Reading is one of the things that pulled me out of the dark hole of grief, and I love hearing about others’ take on the titles I’ve read. To that end, I’m pulling over one of my reviews from Goodreads each week. If you’ve read the book, I’d love to hear what you think in the comments below.
This week’s review: The 100 Thing Challenge
by Dave Bruno
Note: Nowadays, when I write critical reviews, I try to imagine I’m actually talking to the author as a way to ensure my comments are constructive. This is one of the first reviews I left on Goodreads, and I didn’t use that method. This might be a little harsh…next week I promise to post a positive review.
Oh, where to begin with this one?
Let’s begin by saying it’s awful. Truly awful and, even worse, boring. I’m not sure if that’s because the author isn’t a very good writer or simply not a very smart guy, but I suspect it’s a little of both.

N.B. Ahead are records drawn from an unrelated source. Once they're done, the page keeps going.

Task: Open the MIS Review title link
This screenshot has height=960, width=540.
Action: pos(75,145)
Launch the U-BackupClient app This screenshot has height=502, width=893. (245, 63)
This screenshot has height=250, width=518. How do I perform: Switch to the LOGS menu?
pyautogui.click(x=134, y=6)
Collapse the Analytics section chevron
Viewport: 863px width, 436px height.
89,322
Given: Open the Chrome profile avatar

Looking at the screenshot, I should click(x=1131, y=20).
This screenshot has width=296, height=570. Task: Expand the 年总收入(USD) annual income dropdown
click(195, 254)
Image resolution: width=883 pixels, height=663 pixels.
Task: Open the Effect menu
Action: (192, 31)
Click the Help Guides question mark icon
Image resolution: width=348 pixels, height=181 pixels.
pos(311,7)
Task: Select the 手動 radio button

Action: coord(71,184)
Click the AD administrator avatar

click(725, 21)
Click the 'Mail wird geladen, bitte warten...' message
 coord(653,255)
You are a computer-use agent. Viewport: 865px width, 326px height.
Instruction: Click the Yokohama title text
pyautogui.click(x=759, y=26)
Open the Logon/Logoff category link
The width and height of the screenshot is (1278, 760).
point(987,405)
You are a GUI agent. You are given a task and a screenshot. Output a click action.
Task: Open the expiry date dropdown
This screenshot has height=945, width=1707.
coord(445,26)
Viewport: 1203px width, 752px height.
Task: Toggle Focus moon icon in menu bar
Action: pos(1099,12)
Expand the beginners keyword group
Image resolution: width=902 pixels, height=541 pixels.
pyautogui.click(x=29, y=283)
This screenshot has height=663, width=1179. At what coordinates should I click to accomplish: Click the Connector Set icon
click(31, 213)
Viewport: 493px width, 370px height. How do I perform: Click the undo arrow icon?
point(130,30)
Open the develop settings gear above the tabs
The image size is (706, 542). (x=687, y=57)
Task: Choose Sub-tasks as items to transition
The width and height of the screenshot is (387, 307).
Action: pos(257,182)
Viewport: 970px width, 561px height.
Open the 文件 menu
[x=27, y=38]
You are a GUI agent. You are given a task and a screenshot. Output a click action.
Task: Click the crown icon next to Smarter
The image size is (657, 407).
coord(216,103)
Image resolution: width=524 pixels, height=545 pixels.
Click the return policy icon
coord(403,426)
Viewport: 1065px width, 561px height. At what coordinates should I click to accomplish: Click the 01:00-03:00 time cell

Imagine asking someone a straightforward question and having them spend 20 minutes going off on a tangent…and not a very interesting one to boot. That’s exactly how this book reads. We’re interested to learn about how he pared down his possessions to 100 things and what the experience was like living that out. Instead, we get strange stories about his Christian audiobook company, a speaking engagement and a woman who (in the author’s mind) was surely trying to seduce him on a camping trip.
None of it makes sense, and none of it is convincing. Even his ‘aha’ moment when he decides to pare down his possessions seems contrived. I get the impression that it wasn’t so much about living simply as much as it was an entrepreneurial moment in which he realized he could limit his stuff, write a book and make lots of money off the premise.
I’ve ready plenty of simple living books, and this one just doesn’t ring true. For someone who is railing against American-style consumerism, he spends a lot of time name-dropping big brands. He doesn’t have a tent; he has a REI tent. He doesn’t have a jacket; he has a Patagonia jacket. You get the idea.
Also, it’s interesting to note his attempt at simplifying actually spurred consumerism. For example, he purges a jacket only to later buy a replacement…one that doesn’t make him feel so dapper and yet he feels the need to spend a chapter defending the purchase. Perhaps that’s because he knows it directly contradicts the opening of his book in which he talks about the work outfits he wants to like but that don’t actually fit the way they should. According to the author, his ill-fitting clothes are indicative of American-style consumerism, always searching for something a little better but never quite finding it. And then he does exactly that with his jacket. He gives up a jacket he loves only to buy one that’s nice, but not as good.
The author is obviously puffed up on being “the 100 Thing Challenge guy,” revels in imagining he might start a simplifying revolution and won’t let us forget he started a Christian audiobook company that he later sold for three times (although it could have been more, he assures us!) his initial investment.
Simply too much navel-gazing for my taste. If you read it, read it only to see how truly awful it is. I pity the Harper Collin editor who got stuck trying to make sense of this book.